Carrière d’infirmière dans l’armée
Avant que les États-Unis s’engagent dans la Première Guerre mondiale en 1917, Edith travaille comme infirmière dans une école privée à New Rochelle, New York. À 27 ans, elle se porte volontaire pour intégrer le service infirmier de l’armée américaine avec 14 autres infirmières canadiennes. Elle est l’une des rares femmes autochtones qui ont servi outre-mer dans ce service.
Avant de partir pour la France, Edith retourne sur sa réserve des Six Nations. C’est là qu’on lui aurait remis des vêtements cérémoniaux mohawks à porter en cas de décès outremer. Sa communauté ne s’attend pas à la voir revenir, car la guerre fait de nombreuses victimes.

Données enregistrées:

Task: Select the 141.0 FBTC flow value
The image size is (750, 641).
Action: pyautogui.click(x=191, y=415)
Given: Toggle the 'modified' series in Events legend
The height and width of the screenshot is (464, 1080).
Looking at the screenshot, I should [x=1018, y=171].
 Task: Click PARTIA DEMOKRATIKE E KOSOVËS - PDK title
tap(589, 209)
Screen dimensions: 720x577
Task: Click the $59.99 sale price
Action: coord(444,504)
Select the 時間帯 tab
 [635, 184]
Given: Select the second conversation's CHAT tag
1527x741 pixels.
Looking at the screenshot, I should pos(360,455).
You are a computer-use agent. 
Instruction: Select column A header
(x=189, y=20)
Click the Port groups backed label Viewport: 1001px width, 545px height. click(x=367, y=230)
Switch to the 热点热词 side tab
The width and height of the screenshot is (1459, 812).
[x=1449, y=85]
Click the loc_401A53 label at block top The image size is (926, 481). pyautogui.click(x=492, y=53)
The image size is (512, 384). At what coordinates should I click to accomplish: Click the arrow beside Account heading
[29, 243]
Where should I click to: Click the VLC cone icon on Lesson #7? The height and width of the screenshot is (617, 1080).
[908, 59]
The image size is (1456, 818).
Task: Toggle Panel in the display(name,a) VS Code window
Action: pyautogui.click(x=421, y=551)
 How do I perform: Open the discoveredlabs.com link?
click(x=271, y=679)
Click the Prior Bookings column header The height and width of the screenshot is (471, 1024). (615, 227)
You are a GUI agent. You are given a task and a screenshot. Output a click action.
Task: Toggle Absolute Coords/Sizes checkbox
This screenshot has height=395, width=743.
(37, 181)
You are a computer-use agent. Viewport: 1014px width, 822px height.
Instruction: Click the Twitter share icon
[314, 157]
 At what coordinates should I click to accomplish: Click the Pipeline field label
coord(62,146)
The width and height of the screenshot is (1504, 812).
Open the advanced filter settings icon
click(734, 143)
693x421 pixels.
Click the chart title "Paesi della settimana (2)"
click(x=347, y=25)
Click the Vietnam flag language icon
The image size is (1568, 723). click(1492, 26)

Consigne de travail A: D'après la section de texte sur la carrière d'infirmière d'Edith, quel âge a-t-elle lorsqu'elle se porte volontaire pour le service infirmier de l'armée américaine ?
Consigne de travail B: Recopiez, dans la section de texte sur la carrière d'infirmière d'Edith, le passage qui va de « Carrière d’infirmière dans » jusqu'à « dans ce service. » inclus.

Résultat obtenu A: Elle a 27 ans.

Résultat obtenu B:
Carrière d’infirmière dans l’armée
Avant que les États-Unis s’engagent dans la Première Guerre mondiale en 1917, Edith travaille comme infirmière dans une école privée à New Rochelle, New York. À 27 ans, elle se porte volontaire pour intégrer le service infirmier de l’armée américaine avec 14 autres infirmières canadiennes. Elle est l’une des rares femmes autochtones qui ont servi outre-mer dans ce service.